Toutes les femmes qui aiment sont artistes par un coin de leur sensibilité. Mais toutes ne sont pas assez habiles pour exploiter ce filon de leur nature.

La plupart ignorent cette richesse qu’elles ont en elles-mêmes avec leur spontanéité, leur amour naturel de la beauté, leurs qualités d’adaptation aux choses. Elles n’en tirent pas parti, soit à cause de leur éducation bourgeoise, soit par timidité, soit surtout par manque de confiance en soi.

Elles ne savent pas l’étonnant prestige qu’a une femme qui se dit artiste. Même si cet art ne se manifeste par aucune forme sensible, mais seulement par une originalité de coiffure, de costume, ou par le pittoresque de la conversation, il suffit à frapper vivement l’esprit des hommes.

Les femmes devraient apporter une grande prudence dans les jugements sévères qu’elles émettent si fréquemment, et sans en mesurer la portée, au sujet des actrices.

C’est un préjugé barbare de croire que le milieu du théâtre est recruté dans les couches inférieures de la société. En réalité, il est le refuge de toutes les indépendantes, de toute une catégorie de déclassées appartenant à tous les mondes, et il renferme tout de même une pure élite d’âmes sincères.

Quel que soit le résultat d’art atteint, on ignore trop dans le monde la somme d’effort que représente ce résultat même minime.

— Madame est servie…, dit Mlle X… à l’Odéon.

Son rôle ne comporte que ces trois mots et le spectateur ignorant sourit de pitié s’il arrête un instant sa pensée sur le rôle de Mlle X…

Et pourtant… que d’efforts cela représente ! que d’angoisses ! que d’espérances aussi vite déçues que formées ! Que de démarches, que de sacrifices !

Mais cette peine n’est pas inutile.

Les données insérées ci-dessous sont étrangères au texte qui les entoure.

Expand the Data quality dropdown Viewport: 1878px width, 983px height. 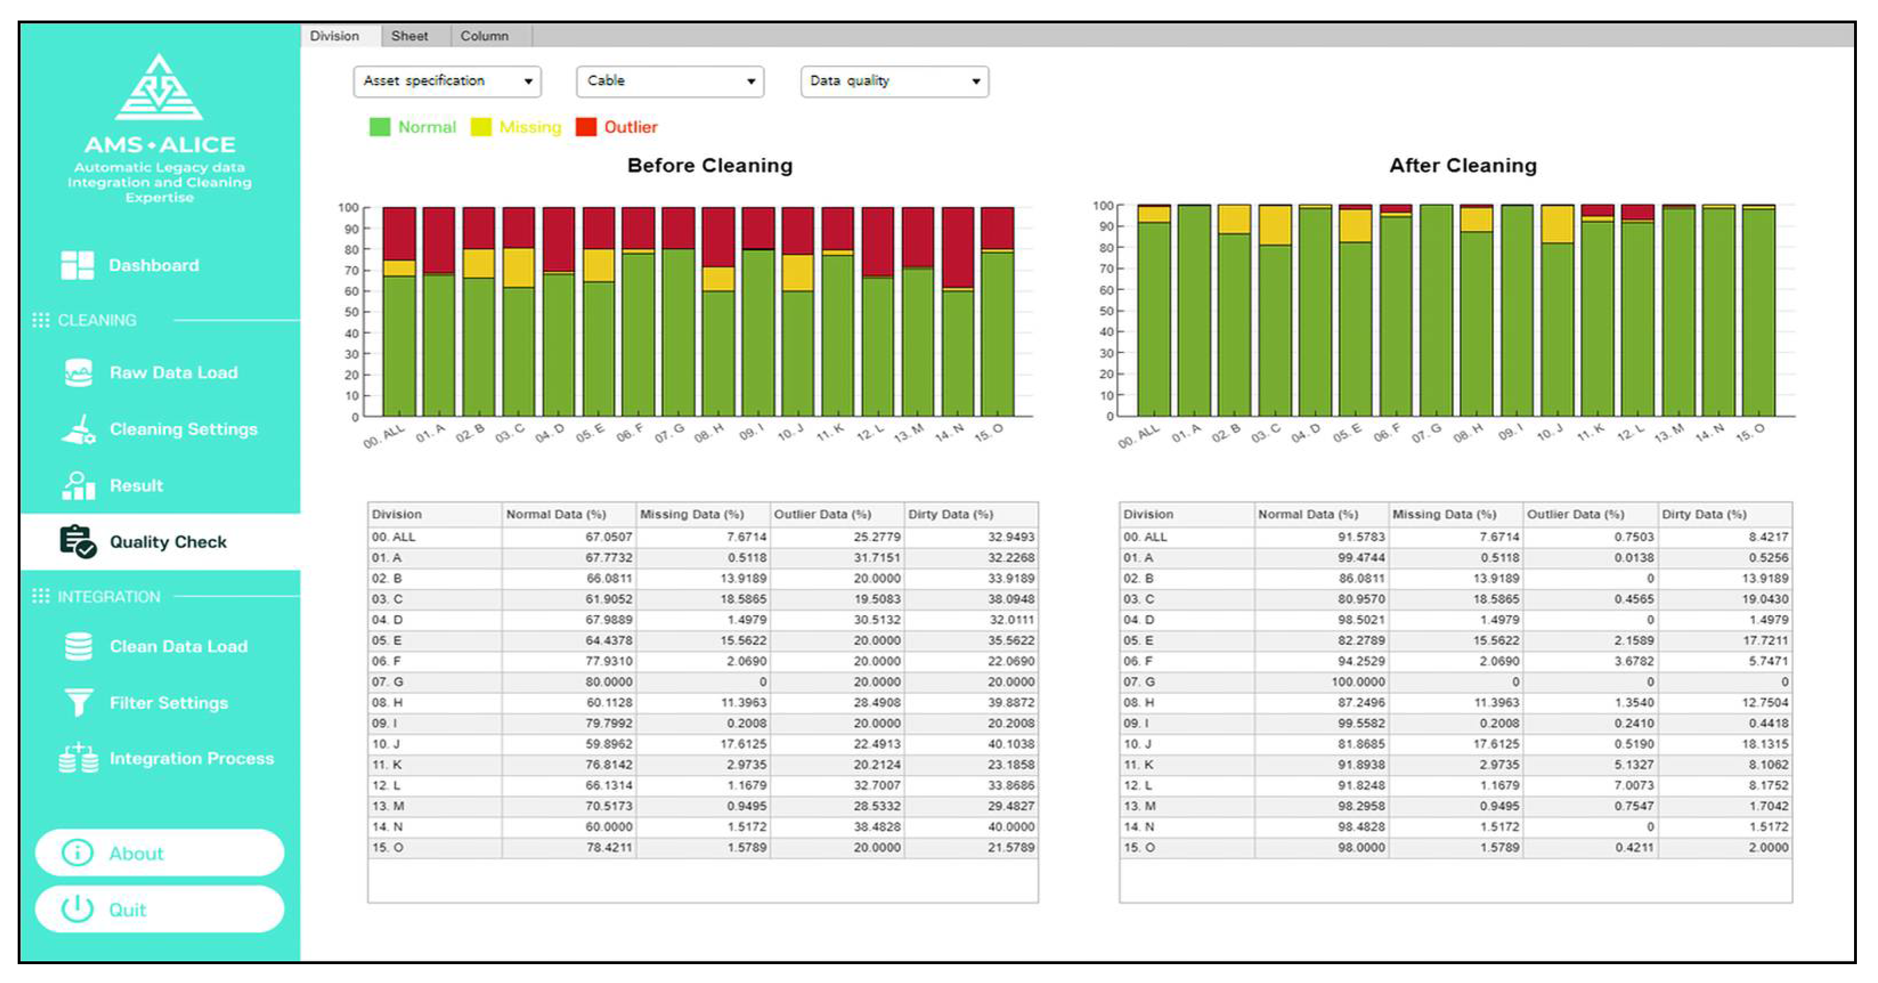click(894, 81)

Le spectateur ignorant a beau sourire, si le hasard lui fait faire connaissance de Mlle X…, il sera flatté et quand il parlera d’elle à ses amis, il dira qu’elle a un immense avenir devant elle.

La femme qui fait quelques croquis, qui a un atelier, se pare de toutes les merveilles de la vie artistique, et celle qui joue de la harpe est censée avoir dans son cœur un sublime idéal de rêve musical.

La femme subit de la part des hommes assez de prestiges dérisoires. L’officier de cavalerie, l’attaché d’ambassade, le député font miroiter à ses yeux la gloire mystérieuse et inaccessible de porter un sabre, de fréquenter les rois, de dominer des assemblées tumultueuses. Pour répondre à ces tromperies brillantes, qu’elle se serve sans scrupule du beau mirage de l’art.